◆ SUPPLIED PASSAGE:
- - -

Corpus Linguistics Approach: A Novel Framework for Translation Studies Research

1. Introduction

As a relatively new approach, corpus linguistics emerged in 1960's which was an important point in the way of applying corpus studies in language sciences. The term "Corpus Linguistics" was initially presented by Leech in 1980s (Leech, 1992). Leech in 1992, speaks of the general story of corpus linguistics. In the 1940s to 1950s, American structuralists were increasingly interested in using corpora. "A corpus of authentically occurring discourse was the thing that the linguist was meant to be studying" (Leech, 1992, p. 105).

At almost the same time, in 1965, Chomsky put forth his famous linguistic text aspects of the Theory of Syntax, which was entirely welcomed and admired by linguists throughout the world. Chomsky was quiet on a hostile ground to the so-called language study methodology, corpus-linguistics, and severely criticized it. The most part of Chomsky's and also Chomskyan's criticisms was about the "skewedness" of corpora. It should be mentioned, however, that the size of corpora at that time was generally very small and the used corpora served as sources for investigating distinct features in phonetics (Ling, 1999). Therefore, after the rising of corpus linguistics in 1960's, owing to structuralists' criticisms, the approach was stopped and was nearly, if not totally, ignored for about 30 years, i.e. to 1990's.

As Leech (1992) contends, Chomskyan linguistics had such an effect on corpus linguistics in 1950's to place it in a backwater and so it was not paid any attention for a quarter of a century. According to Leon (2005), Chomsky as a known critic of structuralism, discussed that corpus linguistics procedures resulted only a static inventory of signs, bearing no significance and providing no theoretical explanation. The gained description using this method was, in his terms, only valid for the collected data and produces no information about the nature of language.

These arguments all made against corpus linguistics approach forced it to remain silent for about 25 years.

2. What Is a Corpus?

- - -

◆ YOUR OBJECTIVE:
Transcribe verbatim the portion of the corpus linguistics passage above starting with "As Leech (1992)" and going on through "about 25 years.".

◆ DATA SUPPLIED:
- - -

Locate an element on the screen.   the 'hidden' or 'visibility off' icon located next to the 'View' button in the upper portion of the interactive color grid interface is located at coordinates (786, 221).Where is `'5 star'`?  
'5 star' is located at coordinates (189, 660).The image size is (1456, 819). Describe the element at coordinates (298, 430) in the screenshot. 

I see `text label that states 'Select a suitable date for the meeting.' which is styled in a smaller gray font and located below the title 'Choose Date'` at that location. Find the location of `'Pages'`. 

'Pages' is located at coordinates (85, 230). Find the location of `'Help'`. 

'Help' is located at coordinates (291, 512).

- - -

◆ WORKED ANSWER:
As Leech (1992) contends, Chomskyan linguistics had such an effect on corpus linguistics in 1950's to place it in a backwater and so it was not paid any attention for a quarter of a century. According to Leon (2005), Chomsky as a known critic of structuralism, discussed that corpus linguistics procedures resulted only a static inventory of signs, bearing no significance and providing no theoretical explanation. The gained description using this method was, in his terms, only valid for the collected data and produces no information about the nature of language.

These arguments all made against corpus linguistics approach forced it to remain silent for about 25 years.